Día del Músico: cuando el folklore también late en Spinetta

Cada 23 de enero se celebra en la Argentina el Día del Músico, en conmemoración del nacimiento de Luis Alberto Spinetta. La fecha fue establecida oficialmente por el Congreso de la Nación mediante la Ley 27.106, sancionada en diciembre de 2014 y promulgada en enero de 2015, como reconocimiento a la figura del Flaco y, a través de ella, al aporte de las y los músicos a la cultura nacional. La iniciativa contó con el respaldo de organismos del sector cultural, entre ellos el Instituto Nacional de la Música (INAMU), que acompañaron la propuesta de institucionalizar la efeméride.

Aunque su obra suele asociarse al rock, al jazz o a la canción urbana, en la música de Spinetta hay un pulso profundo que dialoga, muchas veces de manera subterránea, con el folklore argentino. No se trata de citas explícitas ni de versiones tradicionales, sino de una sensibilidad: la relación con la palabra poética, el paisaje como idea espiritual, el tiempo no lineal de la canción y cierta noción telúrica de lo musical.

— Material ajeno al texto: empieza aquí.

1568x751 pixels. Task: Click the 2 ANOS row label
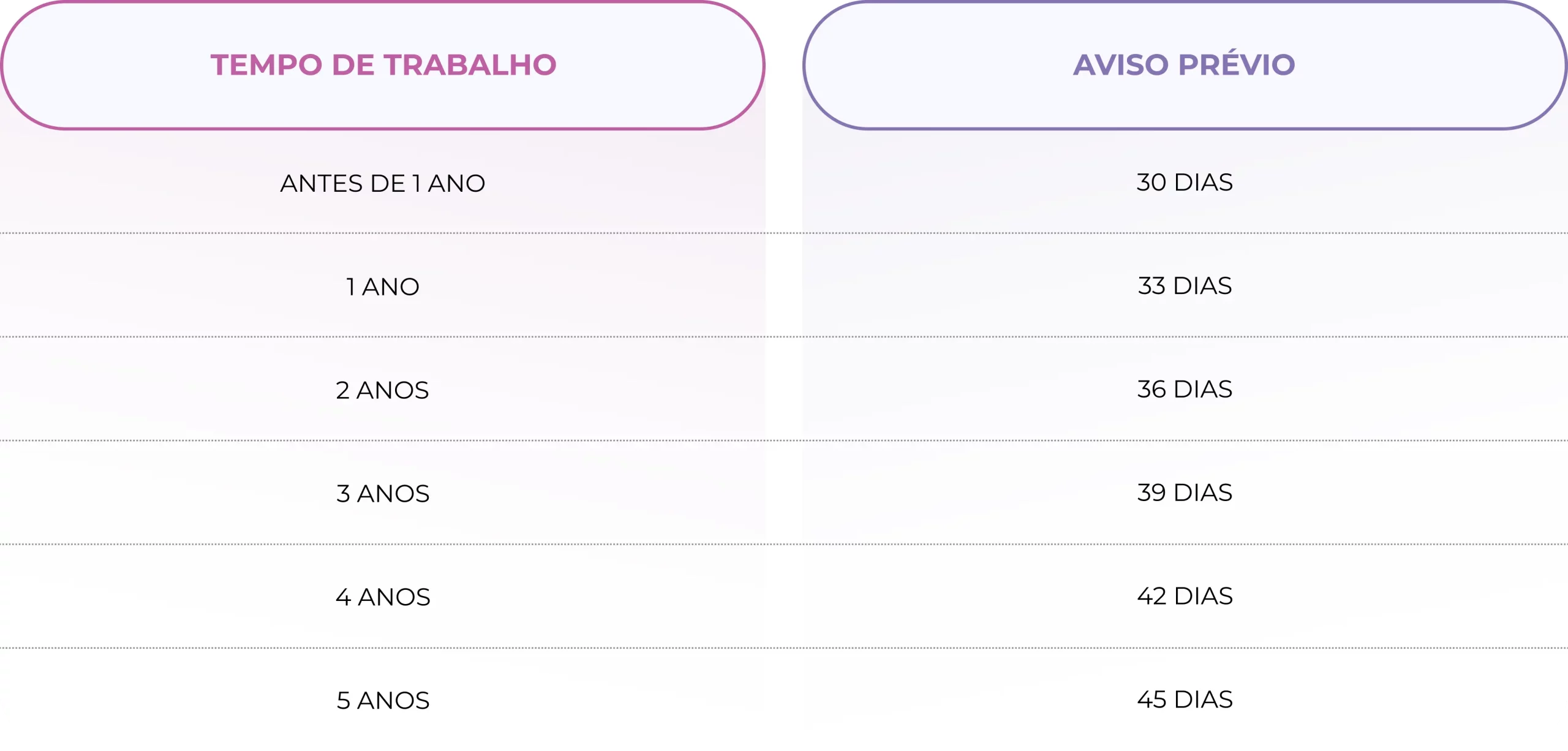383,390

Spinetta admiraba a Atahualpa Yupanqui y a Gustavo “Cuchi” Leguizamón, a quienes reconocía como compositores mayores, capaces de unir raíz y vanguardia sin concesiones. Del Cuchi, en particular, lo fascinaba esa forma de tensar la armonía folklórica, de quebrar lo previsible sin abandonar la identidad, algo que también atraviesa buena parte de su propia obra.

El cruce más visible entre esos universos se dio con Mercedes Sosa. La cantora tucumana grabó canciones de Spinetta y lo invitó a compartir escenarios y proyectos, sellando un puente definitivo entre el rock argentino y el folklore popular. En esas interpretaciones, lejos de diluirse, las canciones del Flaco parecían encontrar otra dimensión, confirmando que su escritura dialogaba con una tradición mucho más amplia que la de su generación.

Celebrar el Día del Músico en la fecha de nacimiento de Spinetta es, entonces, algo más que un homenaje individual. Es también una forma de reconocer a quienes, desde distintos géneros, siguen pensando la música como un territorio de búsqueda, riesgo y profundidad; como una lengua viva donde el folklore, el rock y la canción popular no se excluyen, sino que se escuchan entre sí.